* The task:
Beginning with the line that contains "Given: Open the Open rate metric dropdown", write out each remaining line of the records below exactly. Do not copy any picture.

* Dataset extract:
---

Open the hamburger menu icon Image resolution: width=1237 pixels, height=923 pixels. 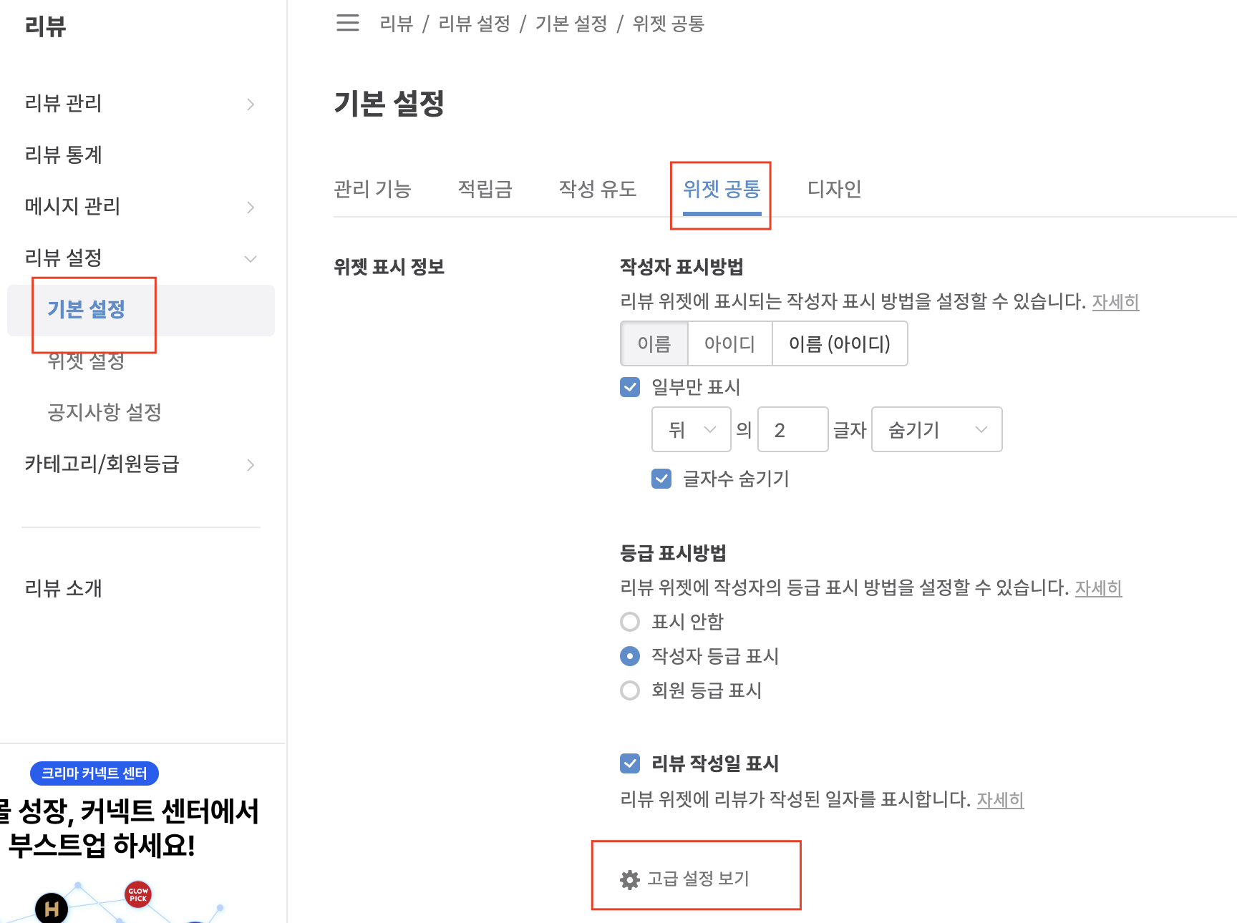pyautogui.click(x=348, y=23)
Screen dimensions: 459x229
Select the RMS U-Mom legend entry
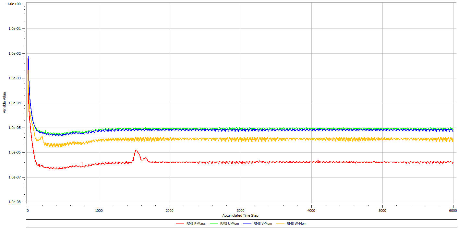(229, 223)
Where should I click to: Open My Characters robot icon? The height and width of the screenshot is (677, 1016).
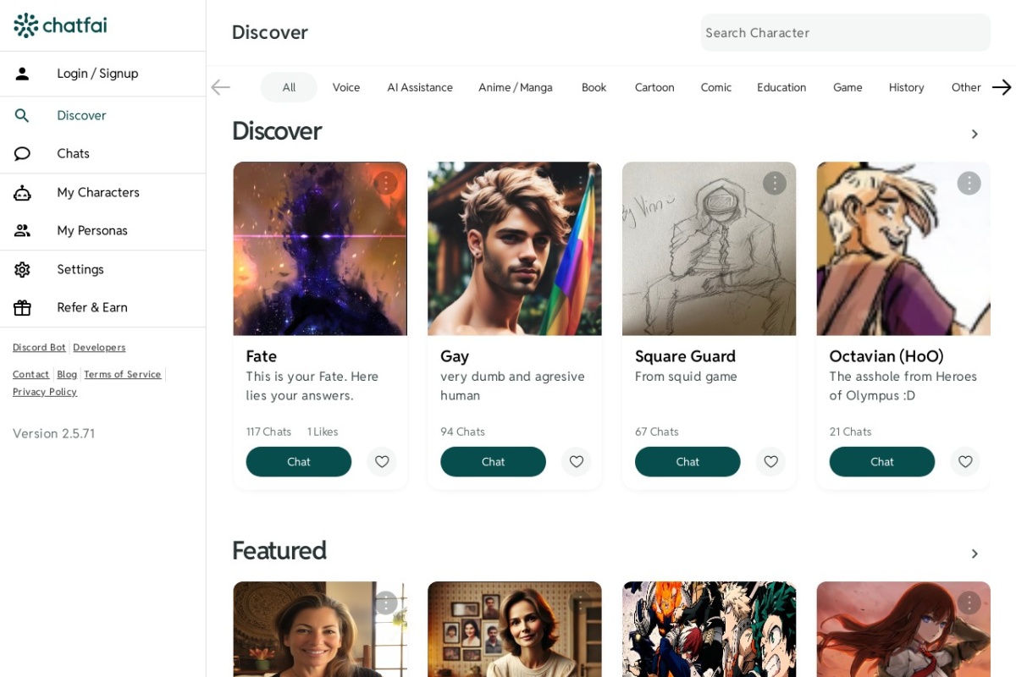[22, 193]
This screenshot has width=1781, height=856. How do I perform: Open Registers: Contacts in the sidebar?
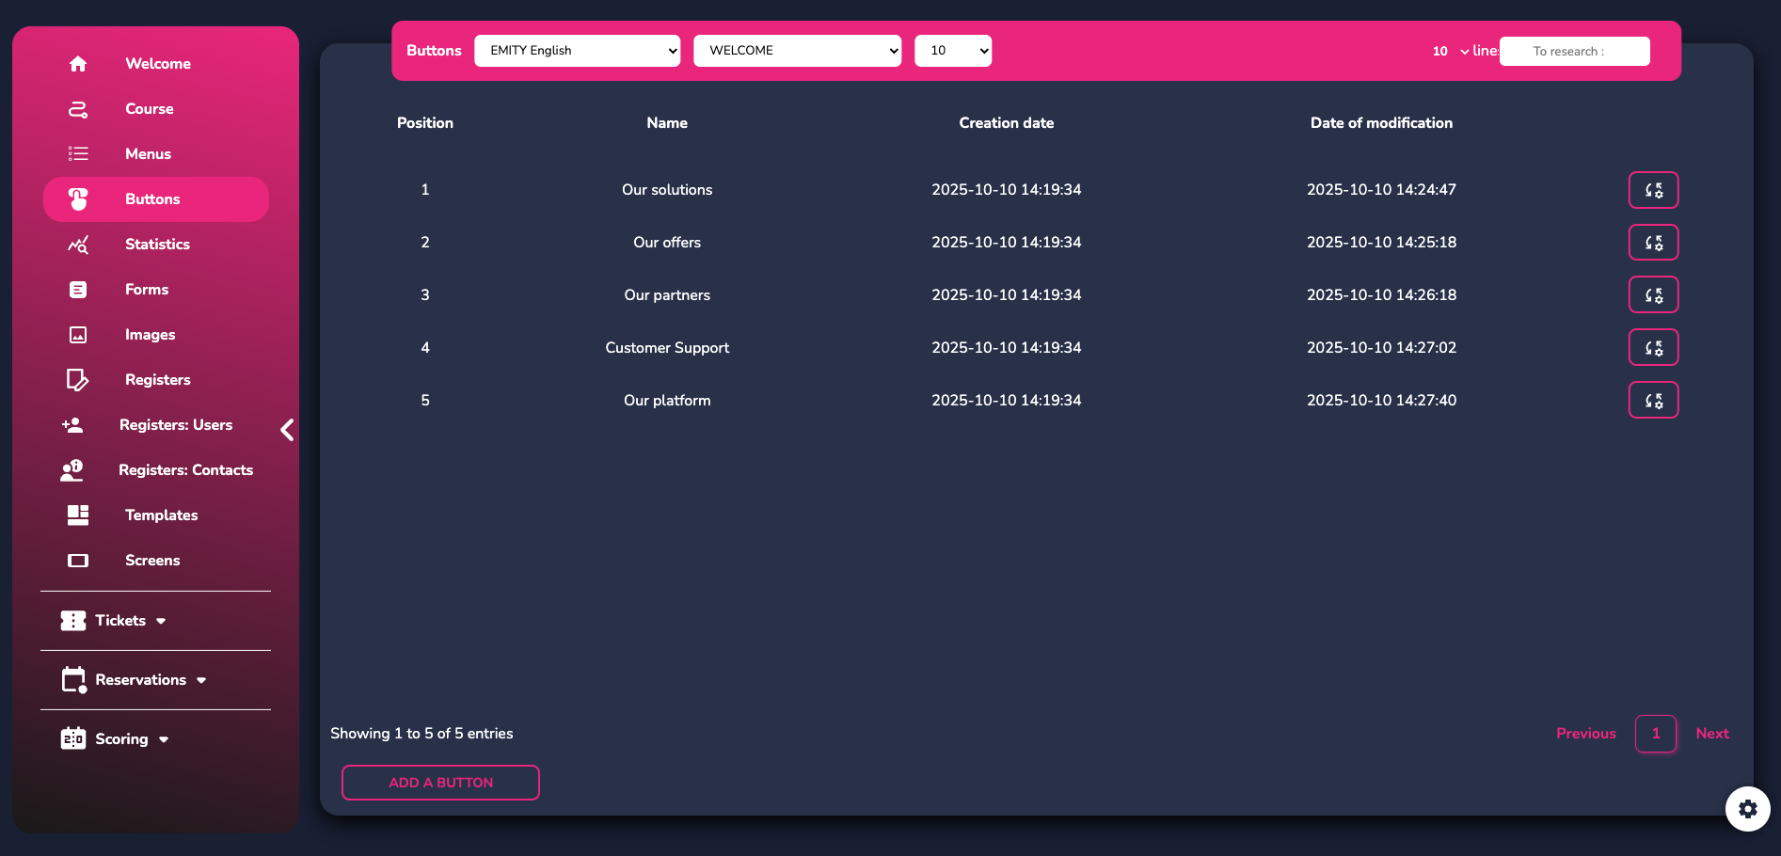[x=185, y=470]
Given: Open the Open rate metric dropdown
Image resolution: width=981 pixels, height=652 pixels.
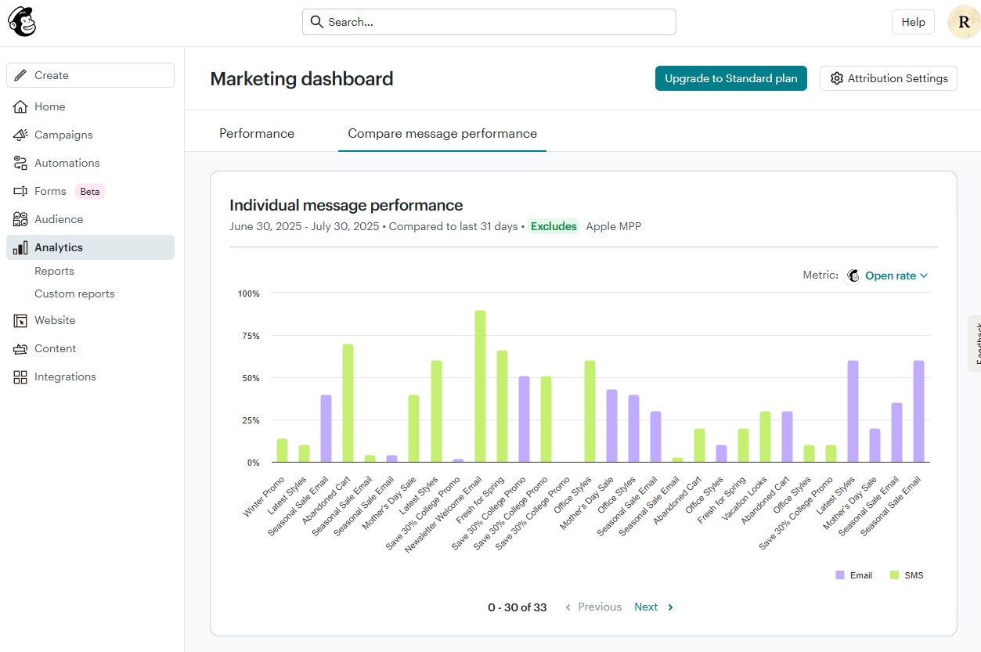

---

* Exercise response:
Given: Open the Open rate metric dropdown
Image resolution: width=981 pixels, height=652 pixels.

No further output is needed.